On May 14, 9:33 pm, steve roche <[email protected]> wrote:

Last year my 30 gig HD died, and I bought a (nice!) new Seagate 80 gig HD. I installed it, and was instructed to partition it. I decided to partition it into two sections. WRONG. I was told they were too large.. try again. Okay, four sections. WRONG. Okay, how about 8 partitions...Wrong, again. I settled on 10 partitions. In my Finder, there are 10 hard drives,
all called 'Untitled." (I finally got them off my desktop!).

I think something is wrong. This behavior is what happens when you have the OS X 1st 8 GB partition limitation on your Mac. The Pismo is the first G3 laptop to NOT have this limitation, so it should take the whole 80 GB HD as one partition and install normally. If a laptop such as the Lombard, Wallstreet, Mainstreet, or Kanga is partitioned it will give the same message you got until there is a "valid" installation partition within the 1st 8 GB of the HD. In your case, you finally had to partition the 80 GB drive into 10 partitions so that the 1st partition was smaller than 8 GB and completely within the 1st 8 GB of the HD.

My conclusion would be that your laptop isn't a Pismo. Are you certain it's a Pismo, the Lombard looks identical but is missing the Firewire port (the Firewire port is a sure "tell" since the Pismo was the 1st Mac laptop with a Firewire port). If it is a Pismo, have you done all the firmware updates. It should be v. 4.1.8 which you can find in System Profiler. If not, upgrade the firmware. You need to boot OS 9.x to upgrade the firmware, it can't be done from OS X.

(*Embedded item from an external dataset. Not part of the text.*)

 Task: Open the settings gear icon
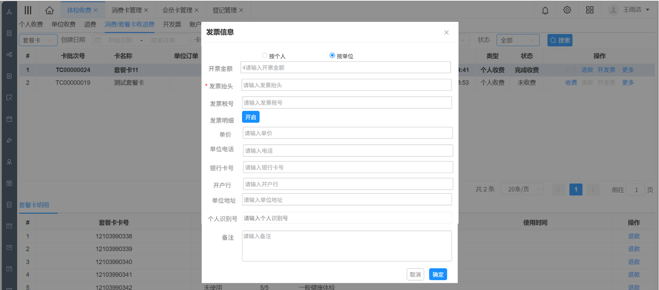567,10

I have filled up almost ONE of them. (7.1 gigs?).


This would slow down your computer to a crawl. OS X require LOTS of freespace on the boot partition. Jaguar & Panther require 2GB freespace and Tiger & Leopard require 4GB freespace MINIMUM as recommended by Apple. Once you get down to less than 1GB freespace OS X slows to a crawl.

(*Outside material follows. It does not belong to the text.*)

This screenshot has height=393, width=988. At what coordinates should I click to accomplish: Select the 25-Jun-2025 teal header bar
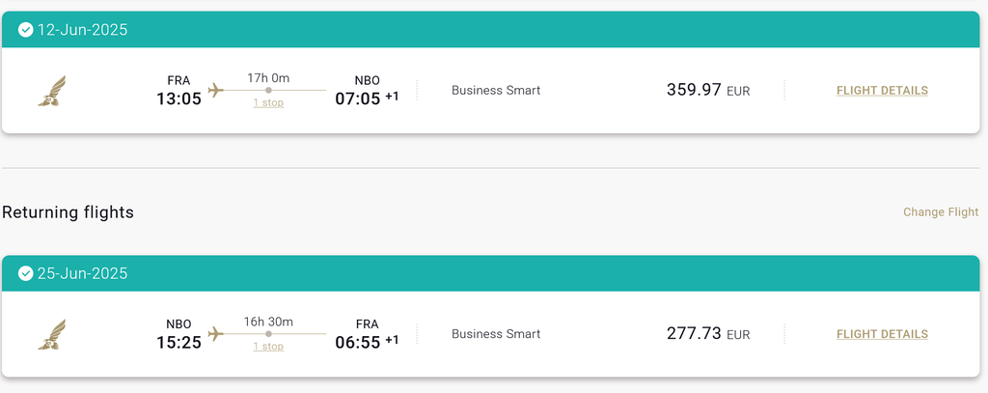click(491, 273)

You need to start over again, and get one single 80GB partition and install onto it normally. If your Mac isn't a Pismo and has the 1st 8GB partition limitation, you can use XPostFacto 4 (XPF4) to enable booting beyond the 1st 8GB partition. In this case you'd need one 7.99GB or less within the 1st 8GB and then the remainder as a 70GB partition. It's a little complicated to setup, and I won't explain the whole process unless you can confirm your laptop isn't a Pismo and has this 1st 8GB limitation.

Really, I'd like to re-install a new OS and get rid of all this nonsense.

Great idea.
And so many partitions-- a slow-down?


No, it's NOT the # of partitions, it the amount of freespace available on the boot partition. You filled up your 7.1 GB partition the very instant you installed, and it has been too full from the beginning. Get rid of the nonsense and reinstall onto the largest possible partition you can. If you have a "real" Pismo it should allow any OS X installation onto the full 80GB HD. If your Mac is a Lombard or some other model that has the 1st 8GB limitation, again, using XPF4 you can boot virtually the whole 80GB, so it's basically the same for either, only the non-Pismo is harder to do.